-- START OF Extract --

Problems in Real Analysis | Ep. 2

For the third problem, I confused myself with the epsilon towards the end of the proof. Although the result still holds, my reason for the epsilon being there was incorrect.

PhDVlog

You’ve become on of my favorite YouTubers in a matter of days. Keep the content coming

gabrielherman

Man i’m a mechanical engineering and this channel is like a drug I swear. Public everyday mate, ur videos are so relaxing

Leo_.

24:00 I think what happens here is that we split up the integral again: On [1, 1/ε]\E the integrand is 1/x² which is less than 1, and integrating 1 just gives us m([1, 1/ε]\E]) (without the interval (1/ε, ∞) as that has Lebesgue measure ∞). The integral over (1/ε, ∞) of 1/x² we can calculate directly, giving us the "+ ε". So it does not come from the size of the set but from the value of the integral of 1/x².

Jaeghead

13:15 I think it feels a bit off since you technically need to specify two different Ns: an N_0 that you pick first such that n>N_0 implies |b_n|<ε/2, and then another N_1 such that n>N_1 implies a_n<ε. N_0 and N_1 don't necessarily have to be equal from the outset, but they were both ambiguously denoted by the same symbol N in the video. So to make it clearer, you can specify that N_0 was chosen first such that |b_n|<ε/2, then N_1 was chosen later such that S_1<ε/2 and |b_n|<ε/2 at the same time, i.e. N_1 > max(2(1+b_1+...+b_(N_0-1))/ε, N_0)

shuhaotian

I am an undergraduate student taking a symbol logic class. We just learned about De Morgan's and seeing it used here was pretty cool I think.

bonky

Love this type of videos! I would like to see other series of this type for different branches of maths as well! (maybe for linear or abstract algebra, topology, differential geometry or functional analysis.) Keep up the good work!

jorex

This is completely incomprehensible to me LOL

VinOnline

It helps to have a passion for inequalities!

larryyonce

these actually are really easy problems, the first one is really an application exercise on our course of topology in my second preparation years for greath engineering schools in france

xaxuser

I’m a high school student who’s not currently even on the Calc Train and it’s legitimately like watching someone speak a different language. Interesting nonetheless but I have not even an iota of an understanding lmao😂

mycatsnameisgizmo

i am not a student but i am doing from book understanding analysis by abbot. i am on continuity chapter. so still a newbie. hope i will reach your level one day

jidrit

For #2 I would finish it off by saying that since |b_n| tends to zero as n grows large, and since (S_1]/n clearly tends to zero for all n greater than or equal to N for a sufficiently large N, we can choose N such that (S_1)/n < (eps)/2 and |b_n| < (eps)/2 for all n greater than or equal to N. Then, since (S_2)/n is less than or equal to ((n-N)/n)*[(eps)/2]=(eps)/2 by the triangle inequality, we have that a_n is strictly less than ((eps)/2)+((eps)/2)=epsilon, so |a_n| < epsilon for all n greater than N, as required.

-- END OF Extract --

* List of tasks
(1) Answer these about the comment thread:
(a) In which problem's proof does the first comment admit to a mix-up about the epsilon?
(b) What class is the undergraduate student taking?
(c) Which chapter of which book has the non-student commenter reached?
(2) Return the stretch of the comment thread between "Love this type" and "the good work!", inclusive.

-- START OF Raw data --

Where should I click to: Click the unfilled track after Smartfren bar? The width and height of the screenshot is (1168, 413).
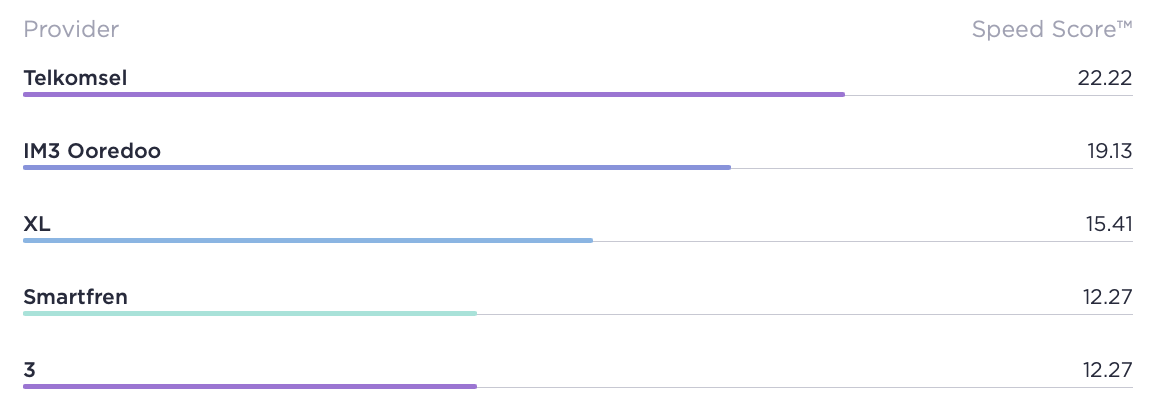804,315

-- END OF Raw data --

* Solutions to the tasks
(1)
(a) The third problem.
(b) A symbol logic class.
(c) The continuity chapter of Understanding Analysis by Abbot.

(2)
Love this type of videos! I would like to see other series of this type for different branches of maths as well! (maybe for linear or abstract algebra, topology, differential geometry or functional analysis.) Keep up the good work!